── Text excerpt
Skip to content

Kubernetes API

Packages

kubeai.org/v1

Package v1 contains API Schema definitions for the kubeai v1 API group

Resource Types

Model

Model resources define the ML models that will be served by KubeAI.

Field Description Default Validation
apiVersion string kubeai.org/v1
kind string Model
metadata ObjectMeta Refer to Kubernetes API documentation for fields of metadata.
spec ModelSpec
status ModelStatus

ModelFeature

Underlying type: string

Validation: - Enum: [TextGeneration TextEmbedding SpeechToText]

Appears in: - ModelSpec

ModelSpec

ModelSpec defines the desired state of Model.

Appears in: - Model

Field Description Default Validation
url string URL of the model to be served.
Currently only the following formats are supported:
For VLLM & FasterWhisper engines: "hf:///"
For OLlama engine: "ollama://
Required: {}
features ModelFeature array Features that the model supports.
Dictates the APIs that are available for the model.
Enum: [TextGeneration TextEmbedding SpeechToText]
engine string Engine to be used for the server process. Enum: [OLlama VLLM FasterWhisper Infinity]
Required: {}
resourceProfile string ResourceProfile required to serve the model.
Use the format ":".
Example: "nvidia-gpu-l4:2" - 2x NVIDIA L4 GPUs.
Must be a valid ResourceProfile defined in the system config.
cacheProfile string CacheProfile to be used for caching model artifacts.
Must be a valid CacheProfile defined in the system config.
image string Image to be used for the server process.
Will be set from ResourceProfile + Engine if not specified.
args string array Args to be added to the server process.
────
__Task 1__. Summarize the KubeAI API reference in two sentences.
__Task 2__. Reproduce part of the KubeAI API reference word for word, beginning at the words "Underlying type: string" and stopping after the words "state of Model.".
__Task 3__. Continue the KubeAI API reference from the point where it stops.
The records that come next are separate material and have no connection to the KubeAI API reference.
── Supplied information
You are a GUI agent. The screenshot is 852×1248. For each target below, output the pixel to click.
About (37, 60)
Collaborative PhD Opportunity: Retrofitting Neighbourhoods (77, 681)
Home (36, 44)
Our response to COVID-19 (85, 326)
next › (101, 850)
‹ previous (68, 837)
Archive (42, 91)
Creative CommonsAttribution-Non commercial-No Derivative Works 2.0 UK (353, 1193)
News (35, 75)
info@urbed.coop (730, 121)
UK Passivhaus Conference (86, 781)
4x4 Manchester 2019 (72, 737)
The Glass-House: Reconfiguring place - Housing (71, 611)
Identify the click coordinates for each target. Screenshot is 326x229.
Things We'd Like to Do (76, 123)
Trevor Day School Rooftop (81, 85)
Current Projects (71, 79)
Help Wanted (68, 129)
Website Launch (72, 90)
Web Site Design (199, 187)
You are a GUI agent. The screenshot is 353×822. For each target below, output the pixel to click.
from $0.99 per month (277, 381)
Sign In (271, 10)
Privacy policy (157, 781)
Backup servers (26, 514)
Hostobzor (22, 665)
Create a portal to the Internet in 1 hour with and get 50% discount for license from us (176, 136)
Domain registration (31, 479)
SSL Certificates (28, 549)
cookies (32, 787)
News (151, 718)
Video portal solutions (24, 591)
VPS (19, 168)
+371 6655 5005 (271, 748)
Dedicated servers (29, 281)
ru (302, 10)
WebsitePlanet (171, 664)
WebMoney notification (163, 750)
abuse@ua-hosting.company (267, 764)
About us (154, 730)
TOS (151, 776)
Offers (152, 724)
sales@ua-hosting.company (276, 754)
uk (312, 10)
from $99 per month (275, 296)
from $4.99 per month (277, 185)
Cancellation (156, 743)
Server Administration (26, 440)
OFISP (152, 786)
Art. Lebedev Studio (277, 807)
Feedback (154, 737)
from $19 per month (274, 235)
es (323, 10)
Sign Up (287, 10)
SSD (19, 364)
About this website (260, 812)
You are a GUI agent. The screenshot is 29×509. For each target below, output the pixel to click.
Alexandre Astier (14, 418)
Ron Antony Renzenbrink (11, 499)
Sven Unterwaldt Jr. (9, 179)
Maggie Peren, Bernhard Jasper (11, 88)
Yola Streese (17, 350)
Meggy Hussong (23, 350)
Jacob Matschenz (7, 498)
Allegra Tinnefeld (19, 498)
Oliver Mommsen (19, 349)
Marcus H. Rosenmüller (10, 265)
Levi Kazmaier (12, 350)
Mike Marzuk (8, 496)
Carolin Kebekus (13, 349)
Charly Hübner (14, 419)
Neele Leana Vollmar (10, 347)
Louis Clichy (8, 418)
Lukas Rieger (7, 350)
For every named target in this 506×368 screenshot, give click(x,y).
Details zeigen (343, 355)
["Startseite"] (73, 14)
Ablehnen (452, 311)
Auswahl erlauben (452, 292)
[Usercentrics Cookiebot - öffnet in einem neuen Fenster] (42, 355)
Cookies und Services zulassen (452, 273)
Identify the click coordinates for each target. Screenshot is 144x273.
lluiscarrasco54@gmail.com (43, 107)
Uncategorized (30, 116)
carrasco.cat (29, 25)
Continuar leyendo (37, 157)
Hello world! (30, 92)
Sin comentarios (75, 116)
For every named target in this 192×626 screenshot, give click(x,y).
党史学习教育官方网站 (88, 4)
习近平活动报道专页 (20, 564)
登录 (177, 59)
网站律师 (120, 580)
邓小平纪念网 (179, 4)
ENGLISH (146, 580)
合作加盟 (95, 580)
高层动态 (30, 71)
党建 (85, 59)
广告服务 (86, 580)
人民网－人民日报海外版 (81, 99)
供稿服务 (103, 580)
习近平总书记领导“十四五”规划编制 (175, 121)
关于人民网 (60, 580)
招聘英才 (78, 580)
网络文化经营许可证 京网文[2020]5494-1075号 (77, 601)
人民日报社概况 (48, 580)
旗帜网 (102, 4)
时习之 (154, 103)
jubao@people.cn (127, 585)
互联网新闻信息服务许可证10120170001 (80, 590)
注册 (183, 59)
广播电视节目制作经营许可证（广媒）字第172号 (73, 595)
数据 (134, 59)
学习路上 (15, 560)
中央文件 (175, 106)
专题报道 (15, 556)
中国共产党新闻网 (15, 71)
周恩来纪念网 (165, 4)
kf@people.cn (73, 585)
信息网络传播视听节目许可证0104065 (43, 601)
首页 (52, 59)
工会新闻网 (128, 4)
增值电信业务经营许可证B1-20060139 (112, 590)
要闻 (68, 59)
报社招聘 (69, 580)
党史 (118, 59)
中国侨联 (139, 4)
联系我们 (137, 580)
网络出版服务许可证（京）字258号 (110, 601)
────
__Output 1__. The KubeAI API reference covers package v1, which contains API schema definitions for the kubeai v1 API group, including the Model resource that defines the ML models KubeAI will serve. ModelSpec defines a model's desired state through fields such as its URL, supported features, engine, resource profile, cache profile, image, and args.

__Output 2__.
Underlying type: string

Validation: - Enum: [TextGeneration TextEmbedding SpeechToText]

Appears in: - ModelSpec

ModelSpec

ModelSpec defines the desired state of Model.

__Output 3__.
env object (keys:string, values:string) Env variables to be added to the server process.
replicas integer Replicas is the number of Pod replicas that should be actively
serving the model. KubeAI will manage this field unless AutoscalingDisabled
is set to true.
minReplicas integer MinReplicas is the minimum number of Pod replicas that the model can scale down to.
Note: 0 is a valid value.
Minimum: 0
Optional: {}
maxReplicas integer MaxReplicas is the maximum number of Pod replicas that the model can scale up to.
Empty value means no limit.
Minimum: 1
autoscalingDisabled boolean AutoscalingDisabled will stop the controller from managing the replicas
for the Model. When disabled, metrics will not be collected on server Pods.
targetRequests integer TargetRequests is average number of active requests that the autoscaler
will try to maintain on model server Pods.
100 Minimum: 1
scaleDownDelaySeconds integer ScaleDownDelay is the minimum time before a deployment is scaled down after
the autoscaling algorithm determines that it should be scaled down.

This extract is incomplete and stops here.